Он кивнул утвердительно головой и встал. Рана на ноге так затянулась, что парень мог идти без костылей.

– Бери ружье, а я возьму фотоаппарат, сделаем снимки.

Он настороженно покосился на меня, но ружье взял, и мы не торопясь направились к арыку. Шли рядом. Парень будто забыл про больную ногу, шагал по-мужски твердой поступью, в глазах – нескрытый восторг. Кажется, так вот и я был захвачен на первой охоте, когда мне доверили ружье.

Скоро подошли к кустарнику, показались зеленые лужайки, протянувшиеся вдоль арыка. Я взял у Трофима ружье, зарядил его, отмерил тридцать шагов и повесил бумажку.

– Попадешь? – спросил я. – Ты когда-нибудь стрелял?

Он отрицательно покачал головою.

– Попробуй. Бери ружье двумя руками, взводи правый курок и плотнее прижимай ложу к плечу. Теперь целься и нажимай спуск.

Глухой звук выстрела разбудил степь. Рядом с мишенью вздрогнул куст, и Трофим, поняв, что промазал, смутился.

– Для первого выстрела это хорошо. Стреляй еще раз, только теперь целься не торопясь. Ружье нужно держать так, чтобы планка не была видна, а только мушка, ты и наводи ее на бумагу.

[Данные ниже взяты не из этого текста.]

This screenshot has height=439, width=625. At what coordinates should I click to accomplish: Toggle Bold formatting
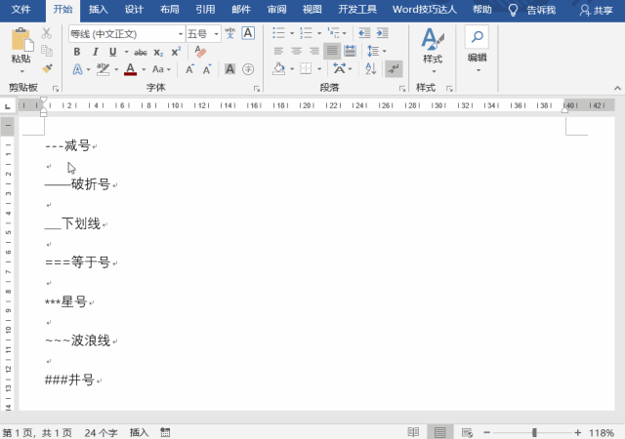77,52
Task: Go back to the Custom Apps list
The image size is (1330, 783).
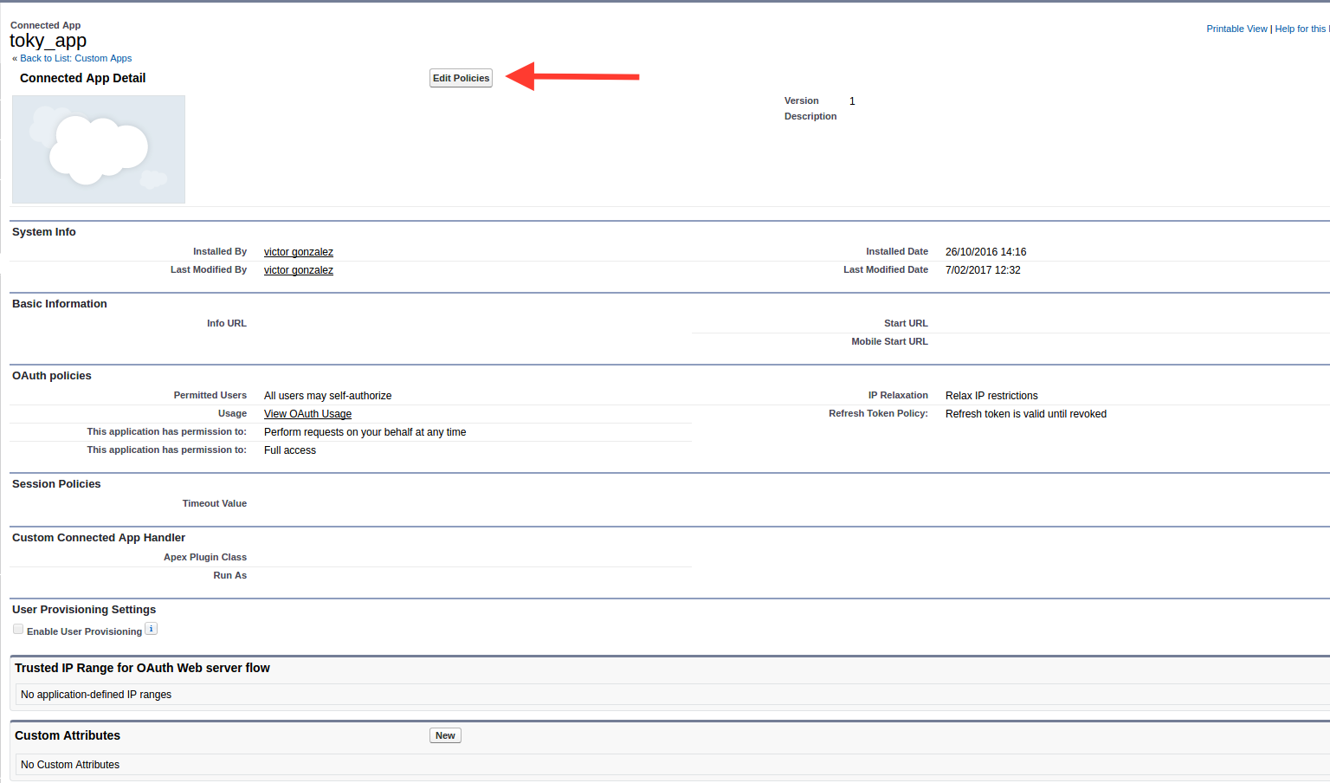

Трофим долго целился, тяжело дышал и наконец выстрелил. От удачи его мрачное лицо слегка оживилось.

Мы пошли вдоль арыка.

– Если понравится тебе охота, я подарю ружье, научу стрелять.

– Зря беспокоитесь, к чему оно мне? А ружье надо будет – не такое достану.

В это время чуть ли не из-под ног выскочил крупный заяц. Прижав уши, он легкими прыжками стал улепетывать от нас через лужайку. Я выстрелил. Косой в прыжке перевернулся через голову, упал, но справился и бросился к арыку. А следом за ним мчался Трофим. В азарте он прыгал через кусты, метался, как гончая, за раненым зайцем, падал и все же поймал. Подняв добычу, беспризорник побежал ко мне.

– Поймал! – кричал он, по-детски торжествуя.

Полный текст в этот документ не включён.